Wounded Knee
In the book Wounded Knee: Party Politics and the Road to an American Massacre, author Heather Cox Richardson explores the tragedy of the massacre at Wounded Knee. Besides the incident itself where some 300 members of the Sioux nation were murdered by American military troops, Richardson examines the political power behind the decision to use military force to force westward expansion of white Americans. She argues that it is the actions of these men who worked behind desks and closed doors who are responsible for what happened at Wounded Knee.

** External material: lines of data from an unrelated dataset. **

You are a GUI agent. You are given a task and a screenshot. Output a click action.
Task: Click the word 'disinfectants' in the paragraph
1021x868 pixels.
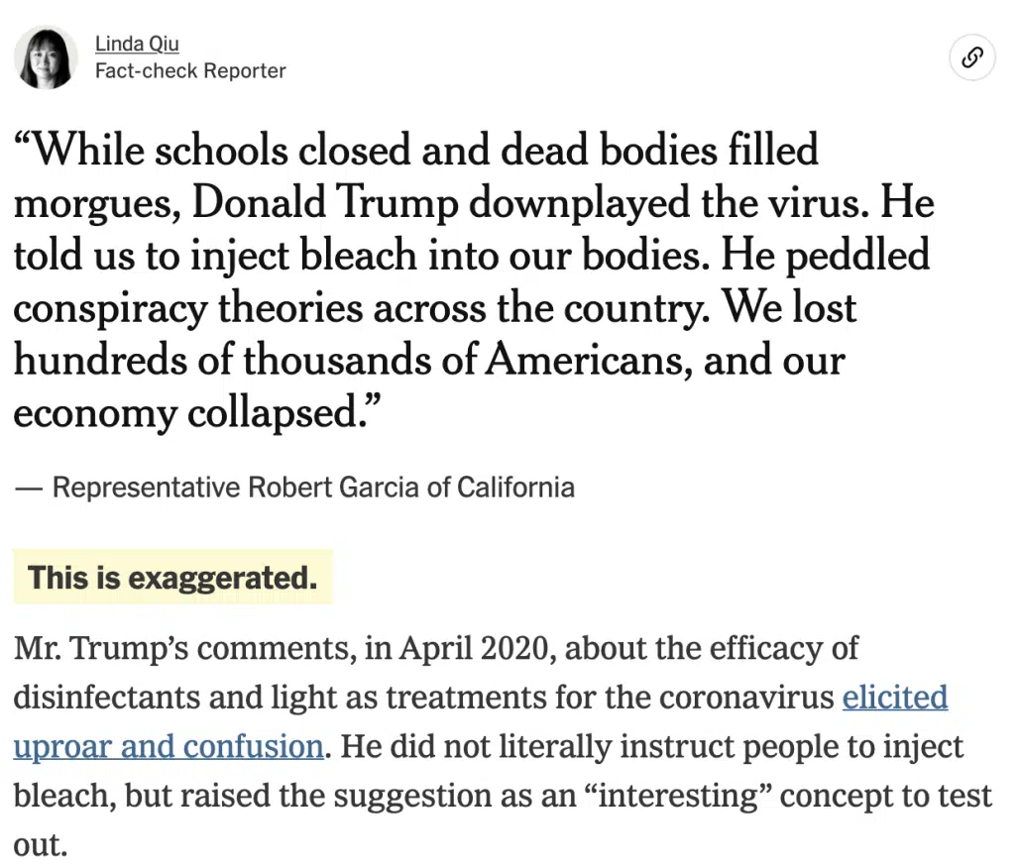(107, 697)

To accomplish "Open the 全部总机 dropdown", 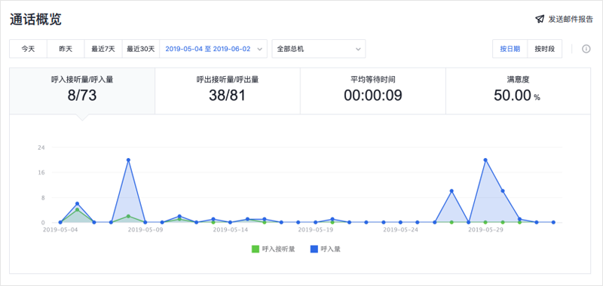I will [318, 49].
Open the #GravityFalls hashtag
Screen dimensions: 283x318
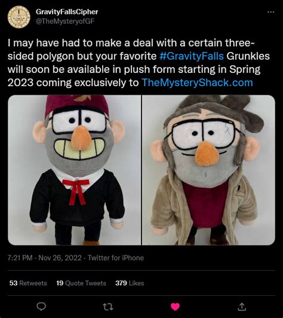[x=192, y=56]
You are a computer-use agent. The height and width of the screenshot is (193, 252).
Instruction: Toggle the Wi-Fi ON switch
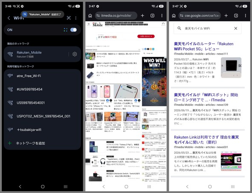click(x=73, y=30)
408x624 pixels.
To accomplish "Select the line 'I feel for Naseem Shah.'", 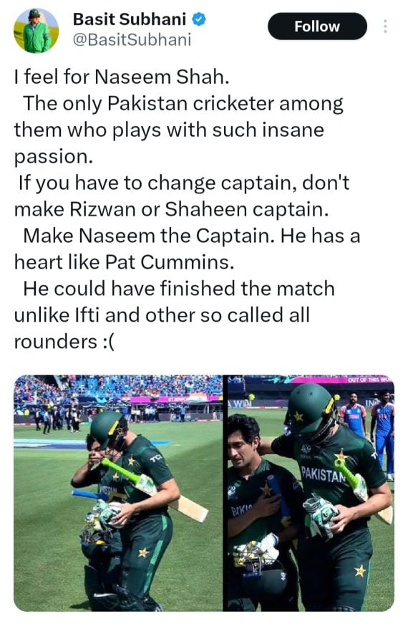I will click(122, 77).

The author of the book is a history professor at the University of Massachusetts at Amherst. Besides the book Wounded Knee: Party Politics and the Road to an American Massacre, she has written about other aspects of American history. Her works include West from Appomattox, The Greatest Nation of the Earth, and The Death of Reconstruction. From these texts it is clear that she is heavily interested in the antebellum and post-Civil War periods from American history.

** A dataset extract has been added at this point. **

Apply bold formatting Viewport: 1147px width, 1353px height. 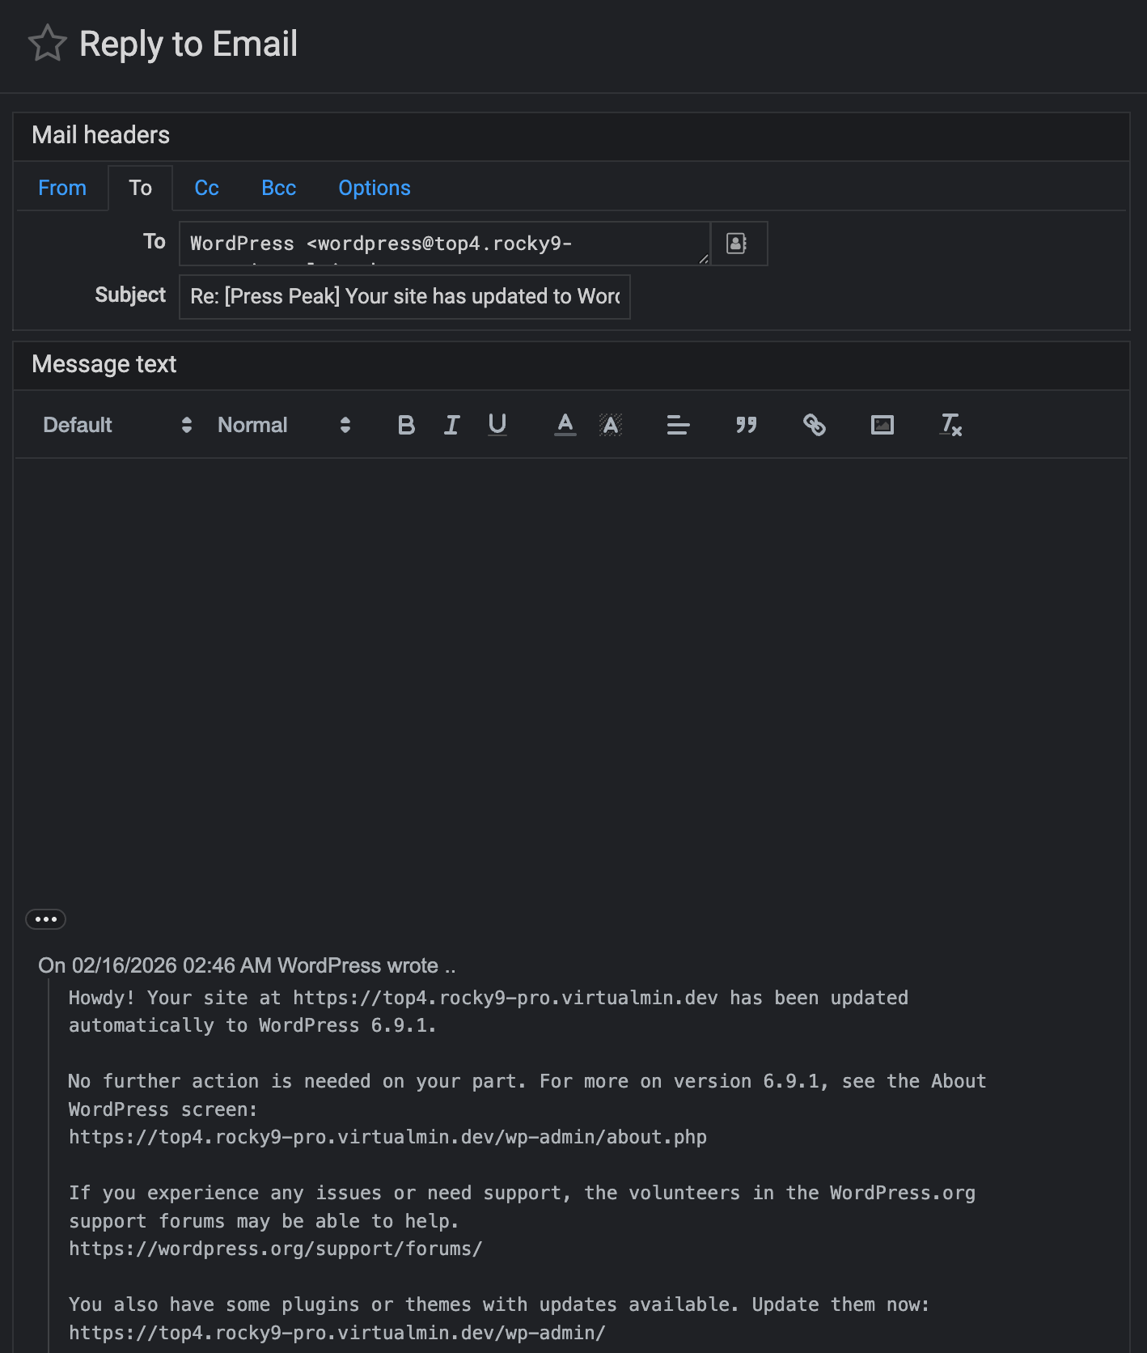(x=406, y=425)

For her sources, Richardson uses both primary and secondary texts. She cites newspapers and other documents from the period in which the massacre took place which adds heavily to her authenticity and her viability. Other sources include interviews with Native Americans and texts written by other history scholars.

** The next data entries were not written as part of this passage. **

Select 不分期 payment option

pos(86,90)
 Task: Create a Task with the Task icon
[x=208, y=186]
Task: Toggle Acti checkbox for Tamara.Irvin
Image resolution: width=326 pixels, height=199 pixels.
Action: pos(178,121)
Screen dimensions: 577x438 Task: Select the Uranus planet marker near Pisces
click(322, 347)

Scholars have been primarily supportive of Richardson's book. However, some sources, such as The Library Journal are negative in their reviews. This review in particular was not positive, stating that Richardson's connections are tenuous and that she neglects the fact that Native Americans were being massacred since the first European explorers set food in the New World. Her thesis is that the political powers of the period were responsible for the massacre, which is certainly true. However, her attitude is that this is a unique situation and that Harrison's administration was more evil than men who came before him, when this is not the case.
The major strength of the book is Richardson's apparent passion for the topic on which she writes. Richardson believes that the plight of the Native Americans and genocide of the nations and various tribes is one of the most disturbing aspects of American history and that not nearly enough attention has been given to these events. She places these murders on the same plane of evil as slavery. Although the horror of the war against native tribes has been given attention in recent decades, it is still not viewed with the same level of disgust as slavery. Through books like Richardson's, these atrocities can be given their proper weight and attention in the hopes that they never be committed again.